Understanding Indirect Quotes: Definition and Comparison with Direct Quotes


What Is an Indirect Quote?

In the world of foreign exchange, an indirect quote is a currency quotation that signifies the amount of foreign currency needed to trade one unit of the domestic currency. Often referred to as a “quantity quotation,” an indirect quote indicates the quantity of foreign currency required to purchase units of the domestic currency. In essence, the domestic currency serves as the base currency in an indirect quote, while the foreign currency is regarded as the counter currency.

Key Takeaways:

  • An indirect quote in the foreign exchange markets reveals the amount of foreign currency essential to trade one unit of the domestic currency.
  • Also known as a “quantity quotation,” an indirect quote communicates the quantity of foreign currency needed to acquire a unit of the domestic currency.
  • A direct quote, on the other hand, presents the price of one unit of a foreign currency in terms of a variable number of units of the domestic currency.


Understanding Indirect Quotes

Contrasting with a direct quote, an indirect quote serves as the reciprocal opposite. A direct quote, known as a “price quotation,” articulates the price of one unit of a foreign currency relative to varying amounts of the domestic currency.

In the global foreign exchange sphere, the U.S. dollar (USD) reigns supreme, leading to the prevalent use of direct quotes where the USD is the base currency and other currencies like the Canadian dollar (CAD), Japanese yen (JPY), and Indian rupee (INR) function as the counter currency. Notably, currencies such as the euro and Commonwealth currencies such as the British pound (GBP), Australian dollar (AUD), and New Zealand dollar (NZD) are typically quoted indirectly (e.g., GBP 1 = USD 1.30).

Taking the CAD as an example, if it is trading at 1.2500 to the U.S. dollar, the indirect quote would be C$1 = US$0.8000 (i.e., 1/1.2500). Here, the conventional foreign exchange market quotation is 1.2500, an indirect quote from the U.S. standpoint indicating how much CAD is required to obtain 1 USD. Conversely, USD 0.8000 would be a direct quote.

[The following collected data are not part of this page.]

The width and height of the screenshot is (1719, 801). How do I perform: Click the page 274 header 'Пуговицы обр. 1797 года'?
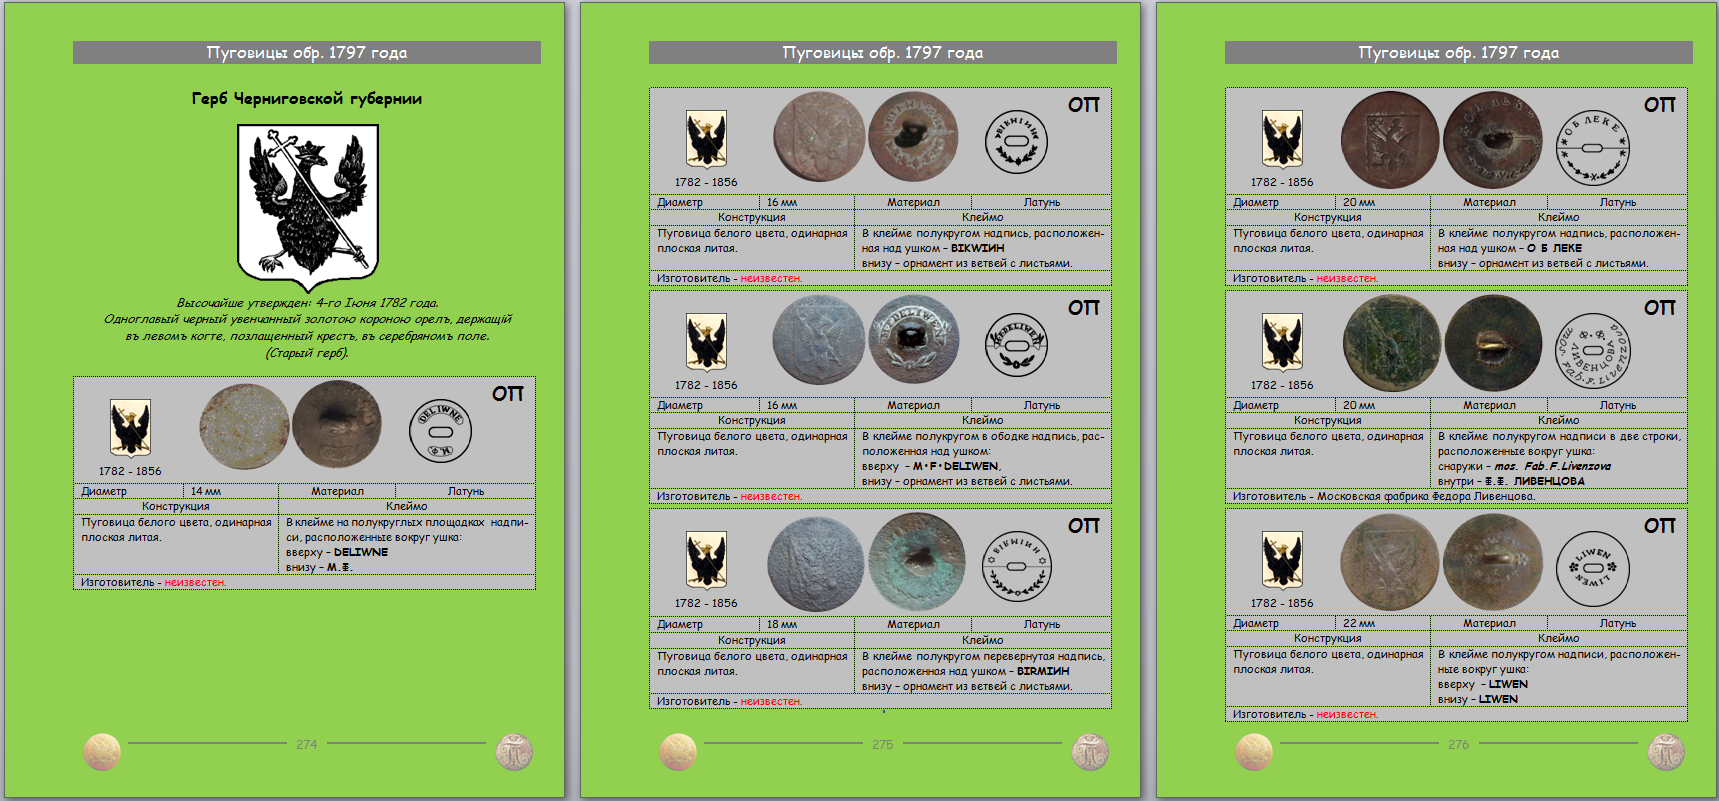tap(307, 53)

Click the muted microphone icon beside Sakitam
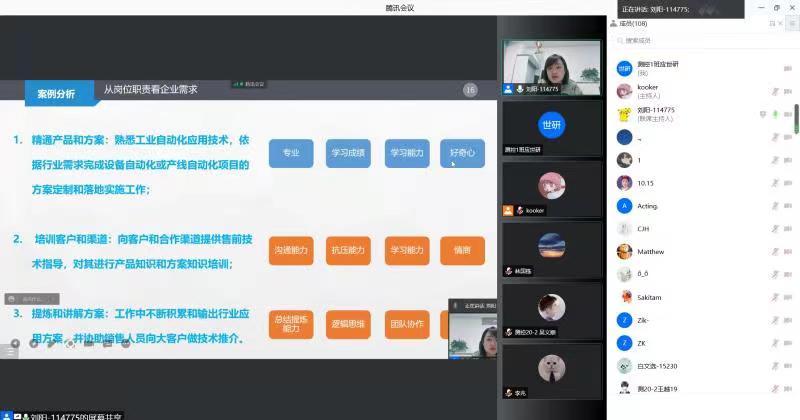coord(775,297)
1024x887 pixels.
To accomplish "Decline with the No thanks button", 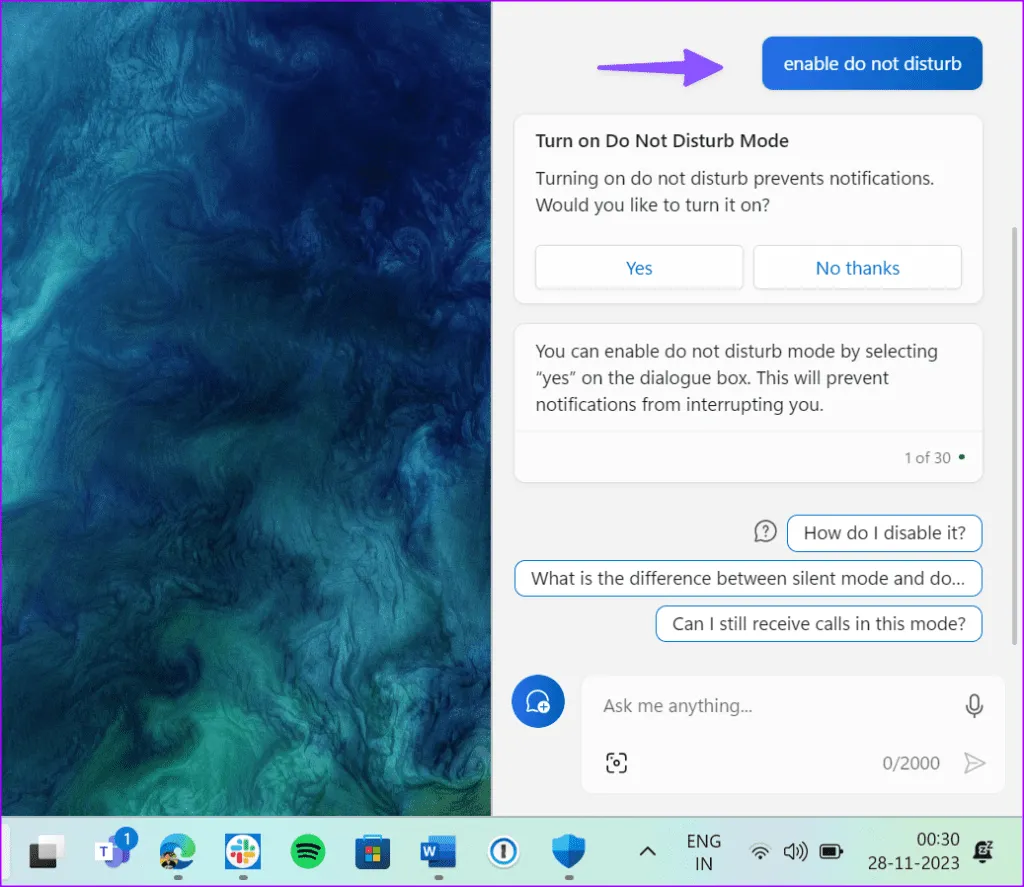I will (x=857, y=268).
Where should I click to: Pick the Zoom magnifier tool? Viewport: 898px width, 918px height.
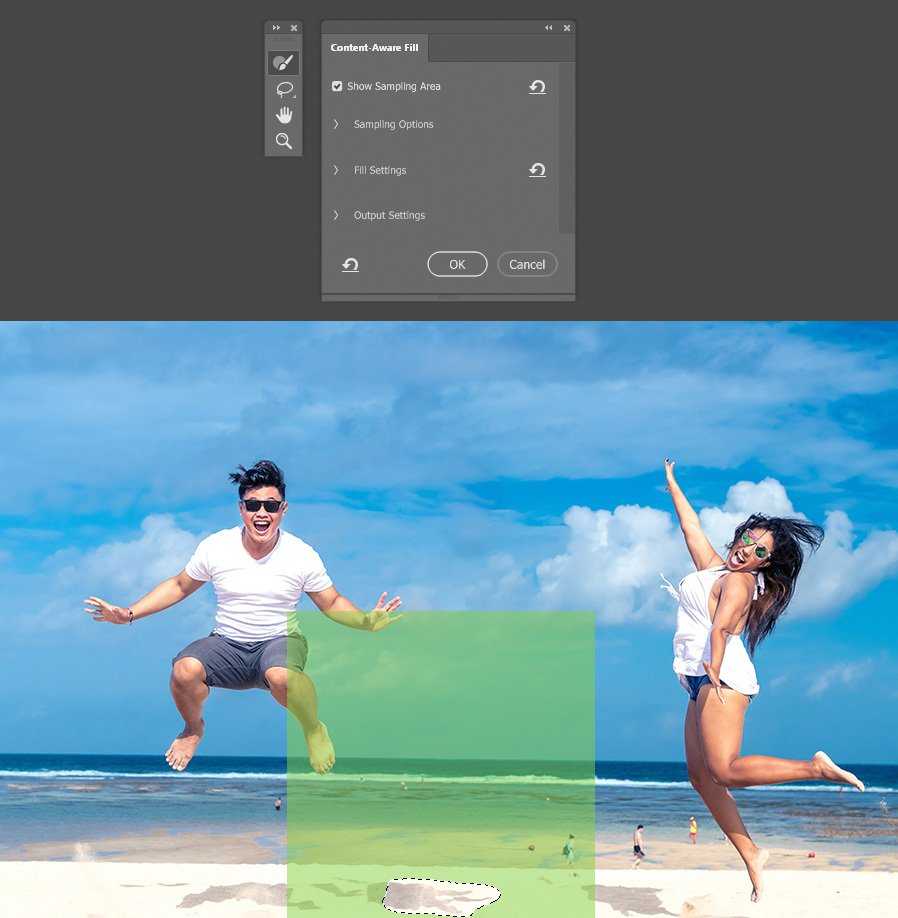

A lower exchange rate in an indirect quote implies the weakening or depreciation of the domestic currency. Referring back to the USD/CAD example, a transition to US$1 = C$1.2300 (indirect quote) indicates the USD weakening as less CAD is needed to secure 1 USD. In direct quote terms (0.8130, 1/1.2300), this means you’d get USD 0.8130 for 1 CAD, in contrast to 0.8000.


Currency Crosses

Delving into cross-currency rates, these rates reflect the price of one currency in relation to a currency other than the USD. Traders and investors should accurately determine whether a direct or indirect quotation is in use to price the cross-rate correctly.

For instance, with USD/JPY at 100 and USD/CAD at 1.2700, what is the CAD/JPY quotation from the perspectives of both Canada and Japan?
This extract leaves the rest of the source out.